Viene la hermandad. Los señores de la hermandad del Señor. Las señoras del Señor, con su medalla al pecho, colgada de una planchadísima y ancha cinta morada. La Sevilla señorial del viejo dicho, la de los hidalgos que ocultaban su ruina tras una ejecutoria guardada en estas salas de la planta baja, tan húmedas, con su zócalo de azulejos y su estrado isabelino: «De La Magdalena a San Vicente, se come solamente».
Cera color tiniebla. Caras que nunca viste, ocultas por el antifaz, pero que adivinaste tantas madrugadas por Castelar y Molviedro, ahora serias, inexpresivas. Tan de cera, tan tiniebla como el cirio que portan. Ni una palabra. Acaso, un gesto de saludo, una iniciática señal con los ojos, más cerca del «in ictu oculi» mañaresco que de la pompa y vanidad de saberse siervo del Señor. ¿Cuántas madrugadas están pasando ante ti en el andar trabajoso de estos viejos hermanos, los que salieron con el Señor de San Lorenzo, los que lo acompañaron de niños cuando fue a la Catedral porque había terminado la guerra, y marchaban tras Él todos los velos de blonda de todas las madres de todos los soldados que habían vuelto vivos de todos los frentes, y los mantones de luto, ay, de las que parieron a los muchachos que se fueron a Teruel o al Ebro y nunca volvieron? Ves las caras de estos hermanos y adivinas una vieja cofradía de San Lorenzo más cercana entonces de Fray Diego de Cádiz que de la nueva basílica.
Y en esto, como en un sueño, entre el incienso del silencio o el silencio del incienso, aparece por la esquina de Baños el mismísimo Gran Poder de Dios. Viene el Señor del convento de las Capuchinas, como el padre que se ha ido a vivir con una hija mientras le estaban haciendo obras en su casa. Padre de la Creación. Padre de la noche y del silencio de Sevilla. Padre de este viejo barrio de consultas de médicos, de bufetes de abogados, de habilitados de clases pasivas. Lo traen los hermanos sobre unas andas. No trae Jesús el paso acompasado, como torero, de pata alante, con que va hacia el monte Calvario todas las madrugadas, sobre el racheo de las alpargatas de los costaleros. No se oye más racheo que el latir de los corazones. Las lágrimas de emoción no rachean el paso.

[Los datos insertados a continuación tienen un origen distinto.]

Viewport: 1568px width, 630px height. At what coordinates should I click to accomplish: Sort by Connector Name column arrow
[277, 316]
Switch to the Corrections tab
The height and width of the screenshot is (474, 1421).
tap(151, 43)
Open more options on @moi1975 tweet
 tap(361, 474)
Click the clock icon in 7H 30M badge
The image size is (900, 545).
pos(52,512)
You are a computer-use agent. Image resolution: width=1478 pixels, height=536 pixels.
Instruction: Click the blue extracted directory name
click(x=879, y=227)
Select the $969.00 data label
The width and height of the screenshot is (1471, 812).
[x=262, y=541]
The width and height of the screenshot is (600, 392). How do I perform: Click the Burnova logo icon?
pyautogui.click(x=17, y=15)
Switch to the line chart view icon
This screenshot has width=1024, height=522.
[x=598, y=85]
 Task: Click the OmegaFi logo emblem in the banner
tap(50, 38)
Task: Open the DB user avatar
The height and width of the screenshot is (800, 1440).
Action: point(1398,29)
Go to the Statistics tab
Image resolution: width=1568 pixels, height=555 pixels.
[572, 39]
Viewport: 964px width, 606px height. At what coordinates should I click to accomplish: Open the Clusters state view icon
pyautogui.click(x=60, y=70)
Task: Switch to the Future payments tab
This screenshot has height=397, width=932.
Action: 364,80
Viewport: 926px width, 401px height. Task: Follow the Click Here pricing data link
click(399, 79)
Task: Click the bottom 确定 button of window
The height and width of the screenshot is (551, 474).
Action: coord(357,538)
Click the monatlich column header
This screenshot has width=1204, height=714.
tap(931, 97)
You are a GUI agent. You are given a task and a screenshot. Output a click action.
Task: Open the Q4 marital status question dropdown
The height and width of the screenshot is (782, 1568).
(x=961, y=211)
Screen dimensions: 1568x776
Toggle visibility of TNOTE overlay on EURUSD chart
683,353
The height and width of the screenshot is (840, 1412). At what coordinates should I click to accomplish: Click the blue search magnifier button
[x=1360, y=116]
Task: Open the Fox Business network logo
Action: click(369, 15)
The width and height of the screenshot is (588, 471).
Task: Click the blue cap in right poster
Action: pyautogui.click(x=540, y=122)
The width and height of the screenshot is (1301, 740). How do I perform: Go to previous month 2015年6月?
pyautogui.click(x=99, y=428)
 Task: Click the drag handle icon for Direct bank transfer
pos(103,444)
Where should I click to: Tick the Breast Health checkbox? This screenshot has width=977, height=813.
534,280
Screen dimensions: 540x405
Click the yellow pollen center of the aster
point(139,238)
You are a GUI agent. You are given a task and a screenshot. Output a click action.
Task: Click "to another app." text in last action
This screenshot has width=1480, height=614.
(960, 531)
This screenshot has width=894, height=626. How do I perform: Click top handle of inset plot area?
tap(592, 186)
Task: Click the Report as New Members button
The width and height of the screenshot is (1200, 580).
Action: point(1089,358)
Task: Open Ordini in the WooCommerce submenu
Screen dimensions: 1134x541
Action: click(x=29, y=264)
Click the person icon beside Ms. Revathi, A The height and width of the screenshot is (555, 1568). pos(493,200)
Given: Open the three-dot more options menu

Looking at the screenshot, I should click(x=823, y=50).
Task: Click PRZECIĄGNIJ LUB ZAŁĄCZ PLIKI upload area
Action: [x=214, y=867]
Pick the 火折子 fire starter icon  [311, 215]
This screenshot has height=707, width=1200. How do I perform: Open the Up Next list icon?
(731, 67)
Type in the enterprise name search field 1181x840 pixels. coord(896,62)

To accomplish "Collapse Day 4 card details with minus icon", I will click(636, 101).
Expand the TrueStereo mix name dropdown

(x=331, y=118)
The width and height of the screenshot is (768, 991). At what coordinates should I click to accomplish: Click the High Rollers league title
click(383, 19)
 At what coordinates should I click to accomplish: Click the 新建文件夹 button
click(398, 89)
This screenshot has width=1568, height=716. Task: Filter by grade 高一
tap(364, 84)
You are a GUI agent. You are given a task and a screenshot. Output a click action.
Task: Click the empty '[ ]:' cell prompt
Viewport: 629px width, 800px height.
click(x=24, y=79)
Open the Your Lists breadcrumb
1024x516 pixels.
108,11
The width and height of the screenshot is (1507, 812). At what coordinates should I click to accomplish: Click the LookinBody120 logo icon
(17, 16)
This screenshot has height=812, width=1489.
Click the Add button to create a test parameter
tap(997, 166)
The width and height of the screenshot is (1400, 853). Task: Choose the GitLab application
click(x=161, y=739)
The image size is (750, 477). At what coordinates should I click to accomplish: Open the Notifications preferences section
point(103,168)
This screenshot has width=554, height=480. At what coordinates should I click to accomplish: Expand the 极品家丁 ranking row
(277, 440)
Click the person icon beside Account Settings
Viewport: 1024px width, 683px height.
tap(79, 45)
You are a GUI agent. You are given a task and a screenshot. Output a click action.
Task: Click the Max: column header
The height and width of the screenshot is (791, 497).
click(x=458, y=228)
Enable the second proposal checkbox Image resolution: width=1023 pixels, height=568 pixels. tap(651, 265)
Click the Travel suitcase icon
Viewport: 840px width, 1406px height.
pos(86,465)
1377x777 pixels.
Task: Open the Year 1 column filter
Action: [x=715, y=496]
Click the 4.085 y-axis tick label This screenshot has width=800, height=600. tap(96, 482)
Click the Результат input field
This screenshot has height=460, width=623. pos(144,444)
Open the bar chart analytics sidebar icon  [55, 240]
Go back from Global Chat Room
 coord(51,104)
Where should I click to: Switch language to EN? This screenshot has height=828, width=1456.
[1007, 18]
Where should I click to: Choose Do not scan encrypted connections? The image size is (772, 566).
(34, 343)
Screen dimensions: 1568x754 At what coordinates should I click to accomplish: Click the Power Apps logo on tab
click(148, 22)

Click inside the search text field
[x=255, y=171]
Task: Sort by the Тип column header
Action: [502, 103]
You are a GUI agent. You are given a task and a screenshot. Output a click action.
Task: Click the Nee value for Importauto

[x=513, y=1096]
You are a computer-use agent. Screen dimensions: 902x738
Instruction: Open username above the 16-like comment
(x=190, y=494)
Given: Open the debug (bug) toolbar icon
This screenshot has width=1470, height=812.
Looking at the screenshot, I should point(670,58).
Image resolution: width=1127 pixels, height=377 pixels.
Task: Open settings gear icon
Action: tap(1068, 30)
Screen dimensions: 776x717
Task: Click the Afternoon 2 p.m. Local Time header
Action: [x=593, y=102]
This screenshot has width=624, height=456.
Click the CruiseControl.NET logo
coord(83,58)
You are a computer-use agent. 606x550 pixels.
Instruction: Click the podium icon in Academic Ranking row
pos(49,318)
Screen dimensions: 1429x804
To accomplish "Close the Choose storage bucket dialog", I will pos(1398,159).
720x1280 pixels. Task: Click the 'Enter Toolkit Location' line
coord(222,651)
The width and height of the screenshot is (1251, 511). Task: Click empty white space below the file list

El Señor viene sin su zancada. ¡Qué señor viene el Señor por el barrio de los señores! En su hieratismo, más sagrado que nunca. No se le mueve una espina de la corona de la sierpe. Ves su túnica bordada, tan estática, con tanta sensación de pesantez, y evocas de golpe todas las viejas estampas, todos los grabados de las salas y alcobas, todos los cuadros de todas las cabeceras de todas las camas. El Señor viene de grabado antiguo. De cuadro de casa de tu familia. Avanza, pero no anda, porque esta noche en que lo ves en la calle Miguel Cid, o en las barreduelas de tu memoria, es el mismísimo Gran Poder ante el que rezó tu padre, ante el que rezó tu abuela, ante el que rezó la sangre que se te pierde en el tiempo. El Gran Poder de los cuadros, con su vieja túnica bordada.
La otra noche, en la calle Miguel del Cid, yo vi andar al mismísimo Gran Poder que de niño tenía en el cuadro de la cabecera de mi cama. El Señor, tan señor con esa túnica, había salido del cuadro que estaba en todas las casas y en todos los corrales de Sevilla.